### WHAT NEEDS TO BE DONE
Would you retype every entry that follows without altering a word?

Collected data:
BEGIN
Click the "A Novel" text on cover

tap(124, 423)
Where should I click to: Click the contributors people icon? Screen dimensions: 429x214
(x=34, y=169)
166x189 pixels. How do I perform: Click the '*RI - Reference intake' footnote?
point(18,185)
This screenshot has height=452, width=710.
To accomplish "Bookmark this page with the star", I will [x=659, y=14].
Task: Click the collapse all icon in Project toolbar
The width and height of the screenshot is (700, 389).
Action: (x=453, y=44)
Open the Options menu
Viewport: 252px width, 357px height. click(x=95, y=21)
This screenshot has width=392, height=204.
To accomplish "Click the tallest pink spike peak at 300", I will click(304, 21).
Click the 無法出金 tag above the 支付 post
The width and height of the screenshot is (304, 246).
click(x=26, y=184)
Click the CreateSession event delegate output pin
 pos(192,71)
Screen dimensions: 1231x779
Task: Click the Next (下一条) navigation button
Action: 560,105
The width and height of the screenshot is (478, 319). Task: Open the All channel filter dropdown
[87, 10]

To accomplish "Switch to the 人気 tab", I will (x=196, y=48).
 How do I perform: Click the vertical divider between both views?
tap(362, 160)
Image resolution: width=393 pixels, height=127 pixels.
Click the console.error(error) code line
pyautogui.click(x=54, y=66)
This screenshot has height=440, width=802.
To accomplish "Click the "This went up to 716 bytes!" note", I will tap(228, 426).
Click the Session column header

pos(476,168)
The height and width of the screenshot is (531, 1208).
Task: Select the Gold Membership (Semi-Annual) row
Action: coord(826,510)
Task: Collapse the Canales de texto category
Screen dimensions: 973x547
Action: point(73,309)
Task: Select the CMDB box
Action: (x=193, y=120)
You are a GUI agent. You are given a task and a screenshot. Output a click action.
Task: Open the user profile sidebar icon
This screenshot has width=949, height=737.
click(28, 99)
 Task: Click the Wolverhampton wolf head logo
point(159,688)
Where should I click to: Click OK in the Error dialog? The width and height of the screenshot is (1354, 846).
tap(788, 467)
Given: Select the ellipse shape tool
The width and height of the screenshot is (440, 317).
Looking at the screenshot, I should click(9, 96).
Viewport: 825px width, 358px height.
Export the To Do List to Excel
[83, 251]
END
### ANSWER SPACE
Click the "A Novel" text on cover

tap(124, 423)
Where should I click to: Click the contributors people icon? Screen dimensions: 429x214
(x=34, y=169)
166x189 pixels. How do I perform: Click the '*RI - Reference intake' footnote?
point(18,185)
This screenshot has height=452, width=710.
To accomplish "Bookmark this page with the star", I will [x=659, y=14].
Task: Click the collapse all icon in Project toolbar
The width and height of the screenshot is (700, 389).
Action: (x=453, y=44)
Open the Options menu
Viewport: 252px width, 357px height. click(x=95, y=21)
This screenshot has width=392, height=204.
To accomplish "Click the tallest pink spike peak at 300", I will click(304, 21).
Click the 無法出金 tag above the 支付 post
The width and height of the screenshot is (304, 246).
click(x=26, y=184)
Click the CreateSession event delegate output pin
 pos(192,71)
Screen dimensions: 1231x779
Task: Click the Next (下一条) navigation button
Action: 560,105
The width and height of the screenshot is (478, 319). Task: Open the All channel filter dropdown
[87, 10]

To accomplish "Switch to the 人気 tab", I will (x=196, y=48).
 How do I perform: Click the vertical divider between both views?
tap(362, 160)
Image resolution: width=393 pixels, height=127 pixels.
Click the console.error(error) code line
pyautogui.click(x=54, y=66)
This screenshot has height=440, width=802.
To accomplish "Click the "This went up to 716 bytes!" note", I will tap(228, 426).
Click the Session column header

pos(476,168)
The height and width of the screenshot is (531, 1208).
Task: Select the Gold Membership (Semi-Annual) row
Action: coord(826,510)
Task: Collapse the Canales de texto category
Screen dimensions: 973x547
Action: point(73,309)
Task: Select the CMDB box
Action: (x=193, y=120)
You are a GUI agent. You are given a task and a screenshot. Output a click action.
Task: Open the user profile sidebar icon
This screenshot has width=949, height=737.
click(28, 99)
 Task: Click the Wolverhampton wolf head logo
point(159,688)
Where should I click to: Click OK in the Error dialog? The width and height of the screenshot is (1354, 846).
tap(788, 467)
Given: Select the ellipse shape tool
The width and height of the screenshot is (440, 317).
Looking at the screenshot, I should click(9, 96).
Viewport: 825px width, 358px height.
Export the To Do List to Excel
[83, 251]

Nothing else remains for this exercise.